Carl Schmitt war kein Heiliger, und infolgedessen ist Hagiographie vom Übel. Andererseits hat er ein Anrecht auf eine korrekte, d. h. auf Tatsachen gestützte Behandlung seines Falles. Zu dieser Schlußfolgerung kamen – wenige Tage vor seinem Tod am 7. April 1985 – Günther Krauss, der treue Schüler, und ich, nach einer stundenlagen Unterhaltung in Köln. Wir hatten berechtigten Grund, Distanz zu wahren, haben es allerdings nicht getan, denn, so faßte Krauss das Ergebnis unserer Überlegungen zusammen, "in Sachen Schmitt überragt das Positive bei weitem das Negative".

Daß wir das richtige Fazit gezogen hatten, wurde mit klar, als der inzwischen verstorbene Kollege Bernard Willms in Speyer (Schmitt-Seminar 1986) Schmitt als den jüngsten Klassiker politischen Denkens vorführte.
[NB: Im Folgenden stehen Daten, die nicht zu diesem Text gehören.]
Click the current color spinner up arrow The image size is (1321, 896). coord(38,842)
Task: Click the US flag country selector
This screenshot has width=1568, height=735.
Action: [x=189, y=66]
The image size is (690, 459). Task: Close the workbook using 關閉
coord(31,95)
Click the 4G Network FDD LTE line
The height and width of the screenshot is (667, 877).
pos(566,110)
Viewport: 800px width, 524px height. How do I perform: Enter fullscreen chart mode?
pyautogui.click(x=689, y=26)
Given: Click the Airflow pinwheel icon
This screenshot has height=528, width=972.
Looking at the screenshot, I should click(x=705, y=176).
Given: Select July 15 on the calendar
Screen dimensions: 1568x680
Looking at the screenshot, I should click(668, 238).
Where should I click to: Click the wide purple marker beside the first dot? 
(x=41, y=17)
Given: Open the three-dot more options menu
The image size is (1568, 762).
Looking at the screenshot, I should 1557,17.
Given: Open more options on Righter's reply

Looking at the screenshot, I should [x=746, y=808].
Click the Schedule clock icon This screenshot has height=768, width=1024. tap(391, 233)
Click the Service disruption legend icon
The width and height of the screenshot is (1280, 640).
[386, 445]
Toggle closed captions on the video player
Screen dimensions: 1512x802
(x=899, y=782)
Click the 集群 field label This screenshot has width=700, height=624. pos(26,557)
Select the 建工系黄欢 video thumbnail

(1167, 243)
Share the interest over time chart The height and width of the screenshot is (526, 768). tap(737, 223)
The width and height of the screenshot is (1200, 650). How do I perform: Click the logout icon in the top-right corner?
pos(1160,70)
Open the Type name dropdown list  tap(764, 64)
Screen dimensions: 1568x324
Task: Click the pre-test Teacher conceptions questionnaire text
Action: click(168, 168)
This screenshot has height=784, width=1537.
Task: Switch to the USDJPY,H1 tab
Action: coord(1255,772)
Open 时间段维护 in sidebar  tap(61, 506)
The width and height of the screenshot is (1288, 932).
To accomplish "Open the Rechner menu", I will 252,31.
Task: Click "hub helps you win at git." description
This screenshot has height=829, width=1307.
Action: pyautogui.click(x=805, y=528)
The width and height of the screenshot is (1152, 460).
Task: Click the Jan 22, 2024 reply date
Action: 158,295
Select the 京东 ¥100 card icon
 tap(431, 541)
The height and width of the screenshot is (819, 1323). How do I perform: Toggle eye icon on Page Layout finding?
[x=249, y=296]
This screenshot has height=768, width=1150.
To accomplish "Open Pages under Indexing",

Inzwischen hat Rudolf Weber-Fas, ein ehemaliger Bundesrichter, sich mit seinem Buch "Über die Staatsgewalt" (Beck, München 2000) an ein breites Publikum gewandt und Schmitt als den vorläufig letzten der hervorragenden Denker behandelt, "die für die Entwicklung der abendländischen Staatsgewalt grundlegend wurden". Solche Initiativen von berufener Seite lassen aufhorchen.

Dennoch mache ich mir keine Illusionen über die Wirkung dieser Reflexionen. Schmitt wird auch weiterhin für viele ein Stein des Anstoßes bleiben. Ihnen zuliebe sei der Brief meines Landsmanes Victor Leemans an Schmitt aus dem Jahr 1950 erwähnt. Vielleicht steckt darin als Re-Zitat ein Schlüsselsatz, der das Selbstverständnis des Staatsdenkers charakterisiert: "Wir haben kein Reich mehr, nur noch einen Führer. Die Rechtssicherheit ist dahin", wie Schmitt 1941, im Zenit der äußeren Machtentfaltung des Reiches, urteilte.

 

Prof. Dr. Piet Tommissen, 75, lehrte an der Wirtschaftshochschule Sint-Aloysius in Brüssel. Der in Flandern lebende Tommissen beschäftigt sich seit rund 50 Jahren mit Carl Schmitt.